● **INPUT**:
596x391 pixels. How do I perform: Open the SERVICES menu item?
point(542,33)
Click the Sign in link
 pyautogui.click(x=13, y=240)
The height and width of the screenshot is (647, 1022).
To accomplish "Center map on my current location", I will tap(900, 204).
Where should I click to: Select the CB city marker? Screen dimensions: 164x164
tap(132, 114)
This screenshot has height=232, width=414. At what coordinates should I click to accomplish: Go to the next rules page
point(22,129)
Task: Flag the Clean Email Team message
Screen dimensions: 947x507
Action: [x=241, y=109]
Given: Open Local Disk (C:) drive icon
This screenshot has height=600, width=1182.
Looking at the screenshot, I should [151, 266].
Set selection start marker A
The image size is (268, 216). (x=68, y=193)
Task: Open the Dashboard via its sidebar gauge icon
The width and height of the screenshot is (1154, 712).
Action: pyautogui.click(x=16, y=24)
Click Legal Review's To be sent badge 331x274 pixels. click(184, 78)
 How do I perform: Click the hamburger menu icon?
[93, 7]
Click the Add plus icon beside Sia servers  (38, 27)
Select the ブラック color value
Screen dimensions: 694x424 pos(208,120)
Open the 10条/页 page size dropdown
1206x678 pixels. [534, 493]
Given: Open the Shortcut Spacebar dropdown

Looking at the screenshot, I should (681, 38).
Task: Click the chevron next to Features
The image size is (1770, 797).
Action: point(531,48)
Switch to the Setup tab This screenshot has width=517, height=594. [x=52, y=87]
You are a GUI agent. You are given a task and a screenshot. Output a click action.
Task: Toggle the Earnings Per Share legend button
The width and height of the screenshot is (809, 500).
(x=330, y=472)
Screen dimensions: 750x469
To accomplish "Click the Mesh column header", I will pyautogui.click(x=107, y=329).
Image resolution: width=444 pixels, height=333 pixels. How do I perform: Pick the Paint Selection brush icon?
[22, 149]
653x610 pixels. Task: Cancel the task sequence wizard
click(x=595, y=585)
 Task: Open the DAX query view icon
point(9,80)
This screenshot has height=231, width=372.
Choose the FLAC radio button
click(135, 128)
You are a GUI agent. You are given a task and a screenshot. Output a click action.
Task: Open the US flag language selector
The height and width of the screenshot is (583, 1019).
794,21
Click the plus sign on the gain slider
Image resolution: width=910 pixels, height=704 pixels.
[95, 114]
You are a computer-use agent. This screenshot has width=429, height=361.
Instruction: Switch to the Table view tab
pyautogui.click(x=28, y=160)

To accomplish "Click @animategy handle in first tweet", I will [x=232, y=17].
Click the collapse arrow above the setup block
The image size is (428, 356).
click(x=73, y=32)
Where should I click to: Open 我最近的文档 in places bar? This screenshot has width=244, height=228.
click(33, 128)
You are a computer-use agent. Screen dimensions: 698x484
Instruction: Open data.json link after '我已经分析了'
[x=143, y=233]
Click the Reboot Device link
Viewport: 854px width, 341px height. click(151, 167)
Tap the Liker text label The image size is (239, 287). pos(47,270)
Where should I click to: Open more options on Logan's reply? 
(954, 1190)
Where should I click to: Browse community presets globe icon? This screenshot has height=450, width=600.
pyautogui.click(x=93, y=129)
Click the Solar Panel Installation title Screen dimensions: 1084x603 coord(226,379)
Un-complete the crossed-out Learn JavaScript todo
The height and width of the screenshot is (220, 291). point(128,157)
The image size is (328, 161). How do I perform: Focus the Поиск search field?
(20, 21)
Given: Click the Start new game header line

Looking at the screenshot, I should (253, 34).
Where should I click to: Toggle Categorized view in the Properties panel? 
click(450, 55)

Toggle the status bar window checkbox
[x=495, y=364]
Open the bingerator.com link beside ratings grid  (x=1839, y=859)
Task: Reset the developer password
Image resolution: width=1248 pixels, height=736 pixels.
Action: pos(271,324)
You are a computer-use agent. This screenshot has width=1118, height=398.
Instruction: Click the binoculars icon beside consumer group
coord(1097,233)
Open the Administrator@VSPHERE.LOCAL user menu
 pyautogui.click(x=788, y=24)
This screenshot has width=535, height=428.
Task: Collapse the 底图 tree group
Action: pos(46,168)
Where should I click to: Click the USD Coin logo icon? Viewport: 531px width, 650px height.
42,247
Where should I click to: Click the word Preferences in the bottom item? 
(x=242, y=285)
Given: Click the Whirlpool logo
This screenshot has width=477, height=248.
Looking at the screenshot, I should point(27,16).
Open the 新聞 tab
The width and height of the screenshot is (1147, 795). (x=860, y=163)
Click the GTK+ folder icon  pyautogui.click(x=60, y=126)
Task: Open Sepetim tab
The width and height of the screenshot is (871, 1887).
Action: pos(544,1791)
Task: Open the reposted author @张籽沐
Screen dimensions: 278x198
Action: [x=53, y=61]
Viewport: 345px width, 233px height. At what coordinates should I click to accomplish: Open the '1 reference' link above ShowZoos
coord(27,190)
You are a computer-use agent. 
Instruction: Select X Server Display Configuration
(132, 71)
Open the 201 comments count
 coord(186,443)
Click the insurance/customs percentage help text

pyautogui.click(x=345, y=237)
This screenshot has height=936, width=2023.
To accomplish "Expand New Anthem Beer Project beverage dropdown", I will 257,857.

● **TASK**:
Copy all lines in the listing above where the string "agent" appears.

● **SOLUTION FOR THIS PROBLEM**:
You are a GUI agent. You are given a task and a screenshot. Output a click action.
You are a GUI agent. You are given a task and a screenshot. Output a click action.
You are a computer-use agent. This screenshot has width=429, height=361.
You are a computer-use agent. Screen dimensions: 698x484
You are a computer-use agent. This screenshot has width=1118, height=398.
You are a computer-use agent. 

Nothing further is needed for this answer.